Reproduce the entire post on existential risk below without changing a word.

*TEXT PROVIDED*.

───

|June 1st, 2022|
Reading back over the talk, with the benefit of seven years of hindsight, I'm not happy with my treatment of existential risk. Here's that section of the talk, with thoughts interspersed:
There's a bit of a continuum. At one end we have risks like an asteroid hitting the earth. Cataloging asteroids and comets that might hit the earth at some point is something that people are working on, and actually is reasonably well understood. Because we have a pretty good understanding, and governments have a lot of sensible people, risks like this are reasonably well funded. So this end of the continuum is probably not high impact.
I'm far more skeptical of the "governments have this covered" position than I was in 2015. Some of this is for theoretical reasons (ex: preventing catastrophe benefits people beyond your country) and some of it is from observing governments more (ex: pandemic response).
At the other end we have risks like the development of an artificial intelligence that destroys us through its indifference. Very few people are working on this, there's low funding, and we don't have much understanding of the problem. Neglectedness is a strong heuristic for finding causes where your contribution can go far, and this does seem relatively neglected. The main question for me, though, is how do you know if you're making progress?
First, a brief digression into feedback loops. [...] Back to AI risk.
The problem is we really really don't know how to make good feedback loops here. We can theorize that an AI needs certain properties not to just kill us all, and that in order to have those properties it would be useful to have certain theorems proved, and go work on those theorems. And maybe we have some success at this, and the mathematical community thinks highly of us instead of dismissing our work. But if our reasoning about what math would be useful is off there's no way for us to find out. Everything will still seem like it's going well.

───

Stored data:
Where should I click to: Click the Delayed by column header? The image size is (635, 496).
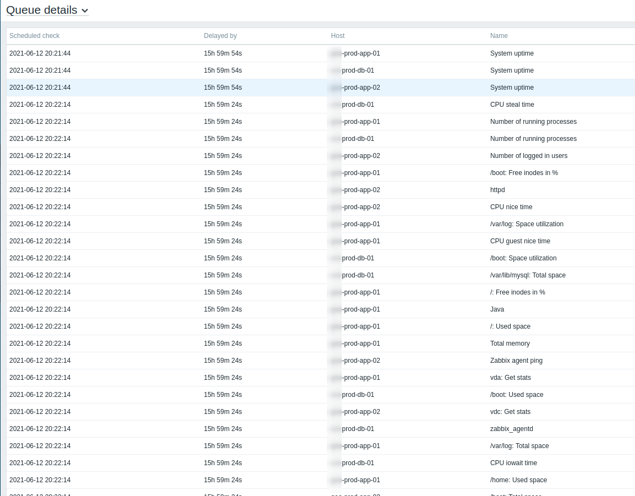(x=220, y=36)
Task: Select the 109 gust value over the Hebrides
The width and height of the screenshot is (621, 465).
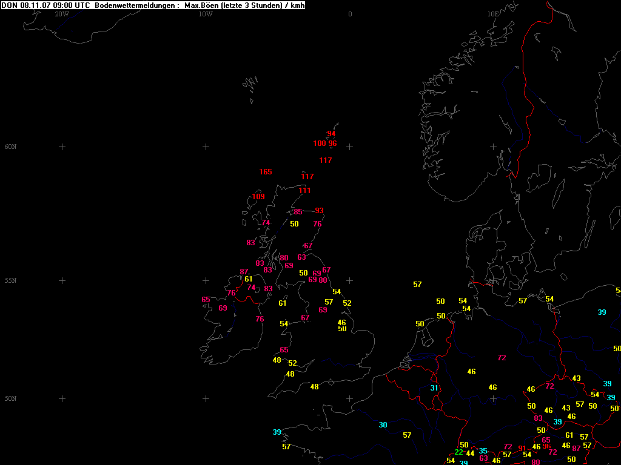Action: click(x=258, y=197)
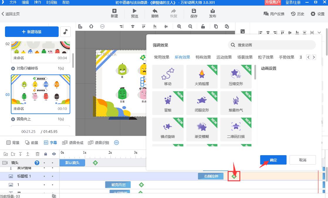Viewport: 328px width, 198px height.
Task: Switch to the 特殊效果 tab
Action: pyautogui.click(x=203, y=57)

───

*YOUR RESPONSE*.
|June 1st, 2022|
Reading back over the talk, with the benefit of seven years of hindsight, I'm not happy with my treatment of existential risk. Here's that section of the talk, with thoughts interspersed:
There's a bit of a continuum. At one end we have risks like an asteroid hitting the earth. Cataloging asteroids and comets that might hit the earth at some point is something that people are working on, and actually is reasonably well understood. Because we have a pretty good understanding, and governments have a lot of sensible people, risks like this are reasonably well funded. So this end of the continuum is probably not high impact.
I'm far more skeptical of the "governments have this covered" position than I was in 2015. Some of this is for theoretical reasons (ex: preventing catastrophe benefits people beyond your country) and some of it is from observing governments more (ex: pandemic response).
At the other end we have risks like the development of an artificial intelligence that destroys us through its indifference. Very few people are working on this, there's low funding, and we don't have much understanding of the problem. Neglectedness is a strong heuristic for finding causes where your contribution can go far, and this does seem relatively neglected. The main question for me, though, is how do you know if you're making progress?
First, a brief digression into feedback loops. [...] Back to AI risk.
The problem is we really really don't know how to make good feedback loops here. We can theorize that an AI needs certain properties not to just kill us all, and that in order to have those properties it would be useful to have certain theorems proved, and go work on those theorems. And maybe we have some success at this, and the mathematical community thinks highly of us instead of dismissing our work. But if our reasoning about what math would be useful is off there's no way for us to find out. Everything will still seem like it's going well.